▶ _Source document_:
To overcome enzyme instability, which had limited earlier purification efforts (5), factors were sought that would increase its thermostability. For example, exposure to 37°C for 30 min resulted in loss of half of the activity; 96% was lost in 2 min at 50°C. However, with poly P present, the activity was fully retained even after 30 min at 50°C (Fig. 2). The state of oligomerization of the enzyme as a possible explanation for the poly P effect will be considered below.

Fig 2.

Thermostabilization of PPK2. Crude lysate (Table 1, Fraction 1) was incubated at stated temperatures and assayed for PPK2 activity: diamonds at 37°C, squares at 40°C, triangles at 50°C, and circles at 50°C with poly P₁₅ (Sigma; expressed as phosphate residues).

Purification of PPK2.

▶ _Supplied information_:
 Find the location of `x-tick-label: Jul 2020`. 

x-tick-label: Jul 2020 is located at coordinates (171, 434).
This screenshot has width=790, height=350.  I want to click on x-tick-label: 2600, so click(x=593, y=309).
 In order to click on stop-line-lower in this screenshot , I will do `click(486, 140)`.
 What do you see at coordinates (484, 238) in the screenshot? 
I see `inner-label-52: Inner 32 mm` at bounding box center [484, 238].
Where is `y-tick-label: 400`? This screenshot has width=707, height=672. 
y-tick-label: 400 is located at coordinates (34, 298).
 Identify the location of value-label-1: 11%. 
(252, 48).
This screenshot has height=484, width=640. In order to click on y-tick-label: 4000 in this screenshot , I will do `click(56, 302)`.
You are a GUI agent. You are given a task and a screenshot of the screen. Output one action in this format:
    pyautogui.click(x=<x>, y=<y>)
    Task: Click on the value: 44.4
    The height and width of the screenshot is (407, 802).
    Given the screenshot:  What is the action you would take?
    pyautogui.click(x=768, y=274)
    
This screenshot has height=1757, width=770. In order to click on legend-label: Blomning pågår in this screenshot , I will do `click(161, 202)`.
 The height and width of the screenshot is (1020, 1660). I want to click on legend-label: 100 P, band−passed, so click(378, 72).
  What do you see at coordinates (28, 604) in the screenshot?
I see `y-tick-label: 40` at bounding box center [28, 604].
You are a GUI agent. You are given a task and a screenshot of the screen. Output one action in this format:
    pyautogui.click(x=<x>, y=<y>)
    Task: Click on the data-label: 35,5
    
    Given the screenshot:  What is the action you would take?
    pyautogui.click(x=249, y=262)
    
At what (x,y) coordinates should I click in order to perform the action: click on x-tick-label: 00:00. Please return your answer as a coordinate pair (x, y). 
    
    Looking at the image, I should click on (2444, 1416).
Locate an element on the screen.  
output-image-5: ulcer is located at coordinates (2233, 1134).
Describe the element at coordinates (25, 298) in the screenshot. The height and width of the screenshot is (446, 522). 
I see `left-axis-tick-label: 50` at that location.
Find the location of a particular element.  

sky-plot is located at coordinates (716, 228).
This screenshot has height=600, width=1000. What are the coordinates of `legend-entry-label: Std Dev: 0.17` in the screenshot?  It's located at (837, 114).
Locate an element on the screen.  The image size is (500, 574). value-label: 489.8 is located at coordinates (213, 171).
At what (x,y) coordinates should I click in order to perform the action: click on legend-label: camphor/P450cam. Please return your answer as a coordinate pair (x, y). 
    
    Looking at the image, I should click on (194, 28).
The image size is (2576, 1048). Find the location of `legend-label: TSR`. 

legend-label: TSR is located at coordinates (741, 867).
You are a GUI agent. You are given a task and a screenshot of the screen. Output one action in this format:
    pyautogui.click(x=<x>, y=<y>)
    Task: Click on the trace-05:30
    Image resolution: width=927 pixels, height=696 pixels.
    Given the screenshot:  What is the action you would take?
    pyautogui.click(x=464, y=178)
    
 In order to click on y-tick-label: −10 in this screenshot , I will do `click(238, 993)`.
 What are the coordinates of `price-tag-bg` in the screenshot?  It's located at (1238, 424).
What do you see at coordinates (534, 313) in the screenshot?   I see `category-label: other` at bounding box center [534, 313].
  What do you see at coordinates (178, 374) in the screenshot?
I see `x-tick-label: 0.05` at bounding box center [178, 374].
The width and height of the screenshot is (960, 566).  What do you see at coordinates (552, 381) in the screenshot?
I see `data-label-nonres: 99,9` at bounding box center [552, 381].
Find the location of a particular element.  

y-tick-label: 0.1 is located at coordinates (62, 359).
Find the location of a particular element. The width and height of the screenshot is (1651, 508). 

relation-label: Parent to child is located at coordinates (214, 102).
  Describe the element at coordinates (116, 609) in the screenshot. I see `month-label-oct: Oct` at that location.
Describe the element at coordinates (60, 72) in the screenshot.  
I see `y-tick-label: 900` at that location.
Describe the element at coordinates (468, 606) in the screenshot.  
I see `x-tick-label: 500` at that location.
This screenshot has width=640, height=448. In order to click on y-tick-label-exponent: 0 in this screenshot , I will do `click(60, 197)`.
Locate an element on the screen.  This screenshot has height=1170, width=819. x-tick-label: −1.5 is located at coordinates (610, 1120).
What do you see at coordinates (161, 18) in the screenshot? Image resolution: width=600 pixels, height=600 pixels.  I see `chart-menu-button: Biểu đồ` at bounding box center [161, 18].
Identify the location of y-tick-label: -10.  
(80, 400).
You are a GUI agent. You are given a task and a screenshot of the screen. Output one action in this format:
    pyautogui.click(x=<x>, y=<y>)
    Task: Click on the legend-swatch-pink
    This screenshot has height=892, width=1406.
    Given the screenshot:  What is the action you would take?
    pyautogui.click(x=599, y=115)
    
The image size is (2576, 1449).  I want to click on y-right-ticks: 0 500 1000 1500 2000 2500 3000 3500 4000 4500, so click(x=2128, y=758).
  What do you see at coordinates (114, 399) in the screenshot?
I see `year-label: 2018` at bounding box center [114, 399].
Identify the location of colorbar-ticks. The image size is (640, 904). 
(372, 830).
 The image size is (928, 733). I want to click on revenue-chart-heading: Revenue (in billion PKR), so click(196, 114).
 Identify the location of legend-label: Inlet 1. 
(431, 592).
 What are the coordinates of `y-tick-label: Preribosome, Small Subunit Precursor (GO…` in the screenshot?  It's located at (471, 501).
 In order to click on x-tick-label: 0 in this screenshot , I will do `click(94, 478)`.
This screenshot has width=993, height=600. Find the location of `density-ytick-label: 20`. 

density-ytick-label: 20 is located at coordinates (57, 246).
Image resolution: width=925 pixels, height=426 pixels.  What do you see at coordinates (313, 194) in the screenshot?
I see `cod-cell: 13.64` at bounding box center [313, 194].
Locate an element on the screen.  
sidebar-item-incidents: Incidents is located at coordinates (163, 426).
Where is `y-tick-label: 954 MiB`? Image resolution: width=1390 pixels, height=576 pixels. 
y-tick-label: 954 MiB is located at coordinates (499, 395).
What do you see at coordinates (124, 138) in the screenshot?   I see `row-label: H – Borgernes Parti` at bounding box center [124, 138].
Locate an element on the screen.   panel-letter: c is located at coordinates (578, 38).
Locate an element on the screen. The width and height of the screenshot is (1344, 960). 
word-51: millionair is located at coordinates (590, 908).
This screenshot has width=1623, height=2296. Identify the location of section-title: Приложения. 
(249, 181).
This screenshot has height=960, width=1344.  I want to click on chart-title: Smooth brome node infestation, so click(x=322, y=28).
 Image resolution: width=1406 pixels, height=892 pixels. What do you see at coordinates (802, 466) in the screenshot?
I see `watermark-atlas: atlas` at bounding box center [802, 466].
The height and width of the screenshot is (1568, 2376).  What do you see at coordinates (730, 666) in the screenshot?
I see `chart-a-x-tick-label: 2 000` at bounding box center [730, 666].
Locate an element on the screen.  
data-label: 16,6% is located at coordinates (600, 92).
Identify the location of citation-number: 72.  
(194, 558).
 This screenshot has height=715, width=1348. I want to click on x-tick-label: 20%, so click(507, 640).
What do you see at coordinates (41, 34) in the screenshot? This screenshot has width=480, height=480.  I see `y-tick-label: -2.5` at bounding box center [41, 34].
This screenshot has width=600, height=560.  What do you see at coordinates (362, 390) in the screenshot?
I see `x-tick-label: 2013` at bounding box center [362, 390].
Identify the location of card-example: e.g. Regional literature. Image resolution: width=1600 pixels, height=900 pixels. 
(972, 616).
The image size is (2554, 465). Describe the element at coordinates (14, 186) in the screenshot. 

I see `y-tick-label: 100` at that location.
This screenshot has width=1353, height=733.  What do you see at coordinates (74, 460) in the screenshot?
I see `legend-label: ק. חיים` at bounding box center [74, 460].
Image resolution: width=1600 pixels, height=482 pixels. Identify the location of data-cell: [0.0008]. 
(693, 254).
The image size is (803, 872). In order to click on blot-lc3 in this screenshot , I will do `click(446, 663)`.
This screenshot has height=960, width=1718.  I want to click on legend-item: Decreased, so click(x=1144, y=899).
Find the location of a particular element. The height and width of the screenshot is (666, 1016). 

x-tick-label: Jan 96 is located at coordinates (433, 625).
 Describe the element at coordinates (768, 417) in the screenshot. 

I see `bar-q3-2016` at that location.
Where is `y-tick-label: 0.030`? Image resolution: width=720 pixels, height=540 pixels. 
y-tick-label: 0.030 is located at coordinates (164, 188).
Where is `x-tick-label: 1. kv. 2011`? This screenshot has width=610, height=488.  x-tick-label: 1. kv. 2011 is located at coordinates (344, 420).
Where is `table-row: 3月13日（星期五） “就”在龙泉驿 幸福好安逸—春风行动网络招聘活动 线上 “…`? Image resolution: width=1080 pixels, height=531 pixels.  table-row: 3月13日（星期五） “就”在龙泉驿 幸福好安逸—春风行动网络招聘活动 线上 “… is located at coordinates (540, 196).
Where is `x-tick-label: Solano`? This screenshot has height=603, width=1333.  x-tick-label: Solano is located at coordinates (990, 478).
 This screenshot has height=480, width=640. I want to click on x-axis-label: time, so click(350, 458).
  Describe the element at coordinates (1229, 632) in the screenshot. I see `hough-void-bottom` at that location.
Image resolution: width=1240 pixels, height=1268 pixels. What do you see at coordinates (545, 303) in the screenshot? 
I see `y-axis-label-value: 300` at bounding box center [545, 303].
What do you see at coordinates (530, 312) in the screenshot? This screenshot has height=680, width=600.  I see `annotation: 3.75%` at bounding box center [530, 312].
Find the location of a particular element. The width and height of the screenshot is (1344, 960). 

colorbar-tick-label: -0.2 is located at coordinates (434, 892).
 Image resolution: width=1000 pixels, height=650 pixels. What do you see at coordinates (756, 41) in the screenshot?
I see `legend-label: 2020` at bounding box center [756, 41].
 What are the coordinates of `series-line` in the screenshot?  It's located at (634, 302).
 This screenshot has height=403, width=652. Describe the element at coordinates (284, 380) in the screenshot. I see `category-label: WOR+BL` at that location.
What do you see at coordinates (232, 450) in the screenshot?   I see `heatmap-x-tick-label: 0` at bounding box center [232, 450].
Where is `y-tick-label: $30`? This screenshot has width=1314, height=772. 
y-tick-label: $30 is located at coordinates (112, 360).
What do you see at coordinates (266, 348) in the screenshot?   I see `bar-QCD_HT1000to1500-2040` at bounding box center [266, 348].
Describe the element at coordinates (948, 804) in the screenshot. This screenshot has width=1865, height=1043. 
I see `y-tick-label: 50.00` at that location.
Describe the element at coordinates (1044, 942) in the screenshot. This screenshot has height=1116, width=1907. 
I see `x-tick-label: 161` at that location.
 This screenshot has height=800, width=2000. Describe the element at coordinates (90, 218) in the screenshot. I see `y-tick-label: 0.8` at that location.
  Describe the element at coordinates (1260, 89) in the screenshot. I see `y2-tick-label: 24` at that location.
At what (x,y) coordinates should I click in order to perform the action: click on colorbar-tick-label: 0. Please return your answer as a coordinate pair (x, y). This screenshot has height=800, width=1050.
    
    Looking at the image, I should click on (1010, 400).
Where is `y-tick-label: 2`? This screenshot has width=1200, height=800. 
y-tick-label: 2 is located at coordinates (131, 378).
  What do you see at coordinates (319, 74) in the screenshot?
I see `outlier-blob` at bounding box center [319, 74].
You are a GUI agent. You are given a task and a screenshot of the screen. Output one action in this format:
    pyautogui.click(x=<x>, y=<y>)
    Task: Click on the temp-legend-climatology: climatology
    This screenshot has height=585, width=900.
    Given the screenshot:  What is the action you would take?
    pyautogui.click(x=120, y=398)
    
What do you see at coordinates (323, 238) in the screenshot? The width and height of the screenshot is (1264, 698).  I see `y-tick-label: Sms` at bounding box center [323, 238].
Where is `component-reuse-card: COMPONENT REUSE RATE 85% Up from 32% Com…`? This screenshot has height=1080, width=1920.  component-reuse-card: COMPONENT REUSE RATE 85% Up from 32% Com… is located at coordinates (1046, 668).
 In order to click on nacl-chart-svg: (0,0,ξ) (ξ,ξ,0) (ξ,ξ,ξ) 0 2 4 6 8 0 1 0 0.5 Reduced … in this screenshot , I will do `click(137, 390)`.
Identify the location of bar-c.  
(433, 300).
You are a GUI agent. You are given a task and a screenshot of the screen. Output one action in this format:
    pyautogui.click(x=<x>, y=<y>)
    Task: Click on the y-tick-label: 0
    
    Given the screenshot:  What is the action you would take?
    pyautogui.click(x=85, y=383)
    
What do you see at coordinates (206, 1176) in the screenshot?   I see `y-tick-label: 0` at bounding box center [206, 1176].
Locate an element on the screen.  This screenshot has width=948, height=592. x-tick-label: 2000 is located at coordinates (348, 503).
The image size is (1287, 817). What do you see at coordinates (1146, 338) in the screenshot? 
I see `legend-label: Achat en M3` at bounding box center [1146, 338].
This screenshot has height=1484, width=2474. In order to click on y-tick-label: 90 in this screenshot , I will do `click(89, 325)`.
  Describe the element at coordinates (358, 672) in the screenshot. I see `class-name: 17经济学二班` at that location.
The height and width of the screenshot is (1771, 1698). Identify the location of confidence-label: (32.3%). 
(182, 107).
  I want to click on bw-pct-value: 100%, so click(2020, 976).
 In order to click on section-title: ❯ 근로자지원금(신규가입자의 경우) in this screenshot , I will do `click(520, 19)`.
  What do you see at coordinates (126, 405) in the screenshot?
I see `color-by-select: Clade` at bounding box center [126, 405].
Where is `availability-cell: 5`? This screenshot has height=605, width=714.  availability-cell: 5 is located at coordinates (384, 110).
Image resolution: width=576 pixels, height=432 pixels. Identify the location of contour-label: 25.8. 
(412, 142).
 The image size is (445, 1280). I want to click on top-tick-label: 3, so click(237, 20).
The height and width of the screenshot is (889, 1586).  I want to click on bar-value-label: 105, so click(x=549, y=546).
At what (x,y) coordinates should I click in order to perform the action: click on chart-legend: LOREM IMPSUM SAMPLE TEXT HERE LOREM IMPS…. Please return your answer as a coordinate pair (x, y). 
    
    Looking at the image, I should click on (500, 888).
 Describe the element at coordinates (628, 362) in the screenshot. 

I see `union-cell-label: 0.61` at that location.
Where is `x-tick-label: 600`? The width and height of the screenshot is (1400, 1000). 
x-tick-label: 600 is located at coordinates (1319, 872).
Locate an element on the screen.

▶ _Activity list_:
1. Write out the PPK2 passage word for word, everything from "To overcome enzyme" down to "as phosphate residues).".
2. Check each statement against the PPK2 passage. For each one, answer yes or no and quote the words that decide it. (a) At 50°C without poly P, 96% of the activity was lost in 2 min. (b) Thirty minutes at 37°C destroyed all of the activity. (c) In Fig. 2, squares mark incubation at 40°C.
3. Extend the PPK2 passage from its last line.
The rows come from a different source than the PPK2 passage.

▶ _Responses in order_:
1.
To overcome enzyme instability, which had limited earlier purification efforts (5), factors were sought that would increase its thermostability. For example, exposure to 37°C for 30 min resulted in loss of half of the activity; 96% was lost in 2 min at 50°C. However, with poly P present, the activity was fully retained even after 30 min at 50°C (Fig. 2). The state of oligomerization of the enzyme as a possible explanation for the poly P effect will be considered below.

Fig 2.

Thermostabilization of PPK2. Crude lysate (Table 1, Fraction 1) was incubated at stated temperatures and assayed for PPK2 activity: diamonds at 37°C, squares at 40°C, triangles at 50°C, and circles at 50°C with poly P₁₅ (Sigma; expressed as phosphate residues).

2.
(a) Yes: "96% was lost in 2 min at 50°C."
(b) No: "exposure to 37°C for 30 min resulted in loss of half of the activity."
(c) Yes: "squares at 40°C."

3.
Poly P-driven GTP synthesis was used to purify the enzyme 1,300-fold from lysates of P. aeruginosa PAOM5 cells harvested at early stationary phase by fractionation on columns of phosphocellulose, heparin, and Superdex (Table 1). All steps were carried out in the presence of poly P₁₅ (Sigma) at a concentration of 2 mM expressed as phosphate residues. The molecular mass of the protein band compared with markers was ≈44 kDa (Fig. 3). Analysis of the NH₂-terminal sequence and matrix-assisted laser desorption/ionization-time of flight (MALDI-TOF) mass spectrometry identified the isolated protein with a sequence starting 177 bp upstream and in phase with ORF (GenBank accession no. NP_248831) annotated as a “conserved hypothetical protein” encoded by PA0141 gene (15). Thus, this protein of 357 aa with a mass of 40,786 Da and a predicted isoelectric point of 9.85 is encoded by the same sequence and origin as that described as PPK2 (GenBank accession no. AY168003) (11).

Table 1.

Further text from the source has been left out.